Top of GIVEN INFORMATION

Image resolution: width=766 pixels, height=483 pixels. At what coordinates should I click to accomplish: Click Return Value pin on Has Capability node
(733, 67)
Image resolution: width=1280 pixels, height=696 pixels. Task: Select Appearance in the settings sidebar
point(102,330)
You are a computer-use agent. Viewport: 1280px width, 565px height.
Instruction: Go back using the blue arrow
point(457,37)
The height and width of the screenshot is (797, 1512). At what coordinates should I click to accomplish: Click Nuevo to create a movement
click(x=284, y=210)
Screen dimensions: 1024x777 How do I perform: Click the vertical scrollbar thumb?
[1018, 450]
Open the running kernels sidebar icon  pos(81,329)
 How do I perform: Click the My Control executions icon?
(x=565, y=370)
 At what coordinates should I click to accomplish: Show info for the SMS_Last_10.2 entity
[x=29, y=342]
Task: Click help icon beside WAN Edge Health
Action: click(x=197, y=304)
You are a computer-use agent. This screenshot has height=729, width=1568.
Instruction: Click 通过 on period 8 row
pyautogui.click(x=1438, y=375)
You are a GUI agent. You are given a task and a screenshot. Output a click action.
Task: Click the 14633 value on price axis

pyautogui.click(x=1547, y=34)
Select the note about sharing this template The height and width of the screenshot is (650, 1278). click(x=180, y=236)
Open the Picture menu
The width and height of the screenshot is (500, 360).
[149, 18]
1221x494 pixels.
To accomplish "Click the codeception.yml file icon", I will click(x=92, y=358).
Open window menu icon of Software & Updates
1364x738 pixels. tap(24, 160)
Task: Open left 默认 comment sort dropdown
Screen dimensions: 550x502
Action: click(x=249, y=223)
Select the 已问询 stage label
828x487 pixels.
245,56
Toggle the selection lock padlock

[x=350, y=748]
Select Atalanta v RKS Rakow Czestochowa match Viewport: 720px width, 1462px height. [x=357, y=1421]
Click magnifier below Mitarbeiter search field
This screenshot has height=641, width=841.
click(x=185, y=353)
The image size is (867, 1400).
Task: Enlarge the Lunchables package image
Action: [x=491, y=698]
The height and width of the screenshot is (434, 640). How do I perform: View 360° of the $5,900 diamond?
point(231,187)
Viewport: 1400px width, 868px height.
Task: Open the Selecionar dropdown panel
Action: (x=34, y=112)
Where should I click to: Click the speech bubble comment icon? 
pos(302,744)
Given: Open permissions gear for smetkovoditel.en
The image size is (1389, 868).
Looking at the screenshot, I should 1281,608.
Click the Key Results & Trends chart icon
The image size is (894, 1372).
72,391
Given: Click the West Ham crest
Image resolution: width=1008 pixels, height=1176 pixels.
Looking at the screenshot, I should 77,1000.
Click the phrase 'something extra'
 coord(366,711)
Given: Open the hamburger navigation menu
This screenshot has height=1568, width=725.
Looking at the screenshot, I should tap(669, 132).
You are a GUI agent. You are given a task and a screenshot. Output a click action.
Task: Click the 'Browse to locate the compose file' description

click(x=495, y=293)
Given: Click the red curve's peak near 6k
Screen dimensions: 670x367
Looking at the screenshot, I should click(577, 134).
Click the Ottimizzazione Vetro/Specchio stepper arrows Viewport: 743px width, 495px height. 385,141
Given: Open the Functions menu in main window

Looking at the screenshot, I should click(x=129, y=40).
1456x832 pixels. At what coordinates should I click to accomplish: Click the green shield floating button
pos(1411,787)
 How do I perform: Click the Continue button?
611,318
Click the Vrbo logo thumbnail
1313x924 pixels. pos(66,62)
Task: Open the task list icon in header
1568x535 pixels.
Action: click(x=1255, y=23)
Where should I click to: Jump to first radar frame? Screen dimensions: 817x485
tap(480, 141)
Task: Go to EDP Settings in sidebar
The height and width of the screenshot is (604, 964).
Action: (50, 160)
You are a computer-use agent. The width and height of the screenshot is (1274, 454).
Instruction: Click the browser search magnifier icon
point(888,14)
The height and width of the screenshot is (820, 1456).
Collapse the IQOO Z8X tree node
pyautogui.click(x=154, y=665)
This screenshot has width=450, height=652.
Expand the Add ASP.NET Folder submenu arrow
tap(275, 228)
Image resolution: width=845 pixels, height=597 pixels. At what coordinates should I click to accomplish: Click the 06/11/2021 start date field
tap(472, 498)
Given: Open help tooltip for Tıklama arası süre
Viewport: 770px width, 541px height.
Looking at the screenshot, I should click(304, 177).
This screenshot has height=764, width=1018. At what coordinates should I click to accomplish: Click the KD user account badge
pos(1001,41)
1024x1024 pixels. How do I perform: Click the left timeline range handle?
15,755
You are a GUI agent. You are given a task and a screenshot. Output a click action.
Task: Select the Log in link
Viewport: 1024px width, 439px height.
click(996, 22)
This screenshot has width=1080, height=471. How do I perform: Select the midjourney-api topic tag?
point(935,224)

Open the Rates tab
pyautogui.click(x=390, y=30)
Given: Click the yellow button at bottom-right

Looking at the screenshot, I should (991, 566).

Bottom of GIVEN INFORMATION

With no additions or omissions, transcribe every record.

_TASK RESPONSE_
Image resolution: width=766 pixels, height=483 pixels. At what coordinates should I click to accomplish: Click Return Value pin on Has Capability node
(733, 67)
Image resolution: width=1280 pixels, height=696 pixels. Task: Select Appearance in the settings sidebar
point(102,330)
You are a computer-use agent. Viewport: 1280px width, 565px height.
Instruction: Go back using the blue arrow
point(457,37)
The height and width of the screenshot is (797, 1512). At what coordinates should I click to accomplish: Click Nuevo to create a movement
click(x=284, y=210)
Screen dimensions: 1024x777 How do I perform: Click the vertical scrollbar thumb?
[1018, 450]
Open the running kernels sidebar icon  pos(81,329)
 How do I perform: Click the My Control executions icon?
(x=565, y=370)
 At what coordinates should I click to accomplish: Show info for the SMS_Last_10.2 entity
[x=29, y=342]
Task: Click help icon beside WAN Edge Health
Action: click(x=197, y=304)
You are a computer-use agent. This screenshot has height=729, width=1568.
Instruction: Click 通过 on period 8 row
pyautogui.click(x=1438, y=375)
You are a GUI agent. You are given a task and a screenshot. Output a click action.
Task: Click the 14633 value on price axis

pyautogui.click(x=1547, y=34)
Select the note about sharing this template The height and width of the screenshot is (650, 1278). click(x=180, y=236)
Open the Picture menu
The width and height of the screenshot is (500, 360).
[149, 18]
1221x494 pixels.
To accomplish "Click the codeception.yml file icon", I will click(x=92, y=358).
Open window menu icon of Software & Updates
1364x738 pixels. tap(24, 160)
Task: Open left 默认 comment sort dropdown
Screen dimensions: 550x502
Action: click(x=249, y=223)
Select the 已问询 stage label
828x487 pixels.
245,56
Toggle the selection lock padlock

[x=350, y=748]
Select Atalanta v RKS Rakow Czestochowa match Viewport: 720px width, 1462px height. [x=357, y=1421]
Click magnifier below Mitarbeiter search field
This screenshot has height=641, width=841.
click(x=185, y=353)
The image size is (867, 1400).
Task: Enlarge the Lunchables package image
Action: [x=491, y=698]
The height and width of the screenshot is (434, 640). How do I perform: View 360° of the $5,900 diamond?
point(231,187)
Viewport: 1400px width, 868px height.
Task: Open the Selecionar dropdown panel
Action: (x=34, y=112)
Where should I click to: Click the speech bubble comment icon? 
pos(302,744)
Given: Open permissions gear for smetkovoditel.en
The image size is (1389, 868).
Looking at the screenshot, I should 1281,608.
Click the Key Results & Trends chart icon
The image size is (894, 1372).
72,391
Given: Click the West Ham crest
Image resolution: width=1008 pixels, height=1176 pixels.
Looking at the screenshot, I should 77,1000.
Click the phrase 'something extra'
 coord(366,711)
Given: Open the hamburger navigation menu
This screenshot has height=1568, width=725.
Looking at the screenshot, I should tap(669, 132).
You are a GUI agent. You are given a task and a screenshot. Output a click action.
Task: Click the 'Browse to locate the compose file' description

click(x=495, y=293)
Given: Click the red curve's peak near 6k
Screen dimensions: 670x367
Looking at the screenshot, I should click(577, 134).
Click the Ottimizzazione Vetro/Specchio stepper arrows Viewport: 743px width, 495px height. 385,141
Given: Open the Functions menu in main window

Looking at the screenshot, I should click(x=129, y=40).
1456x832 pixels. At what coordinates should I click to accomplish: Click the green shield floating button
pos(1411,787)
 How do I perform: Click the Continue button?
611,318
Click the Vrbo logo thumbnail
1313x924 pixels. pos(66,62)
Task: Open the task list icon in header
1568x535 pixels.
Action: click(x=1255, y=23)
Where should I click to: Jump to first radar frame? Screen dimensions: 817x485
tap(480, 141)
Task: Go to EDP Settings in sidebar
The height and width of the screenshot is (604, 964).
Action: (50, 160)
You are a computer-use agent. The width and height of the screenshot is (1274, 454).
Instruction: Click the browser search magnifier icon
point(888,14)
The height and width of the screenshot is (820, 1456).
Collapse the IQOO Z8X tree node
pyautogui.click(x=154, y=665)
This screenshot has width=450, height=652.
Expand the Add ASP.NET Folder submenu arrow
tap(275, 228)
Image resolution: width=845 pixels, height=597 pixels. At what coordinates should I click to accomplish: Click the 06/11/2021 start date field
tap(472, 498)
Given: Open help tooltip for Tıklama arası süre
Viewport: 770px width, 541px height.
Looking at the screenshot, I should click(304, 177).
This screenshot has height=764, width=1018. At what coordinates should I click to accomplish: Click the KD user account badge
pos(1001,41)
1024x1024 pixels. How do I perform: Click the left timeline range handle?
15,755
You are a GUI agent. You are given a task and a screenshot. Output a click action.
Task: Select the Log in link
Viewport: 1024px width, 439px height.
click(996, 22)
This screenshot has width=1080, height=471. How do I perform: Select the midjourney-api topic tag?
point(935,224)

Open the Rates tab
pyautogui.click(x=390, y=30)
Given: Click the yellow button at bottom-right

Looking at the screenshot, I should (991, 566).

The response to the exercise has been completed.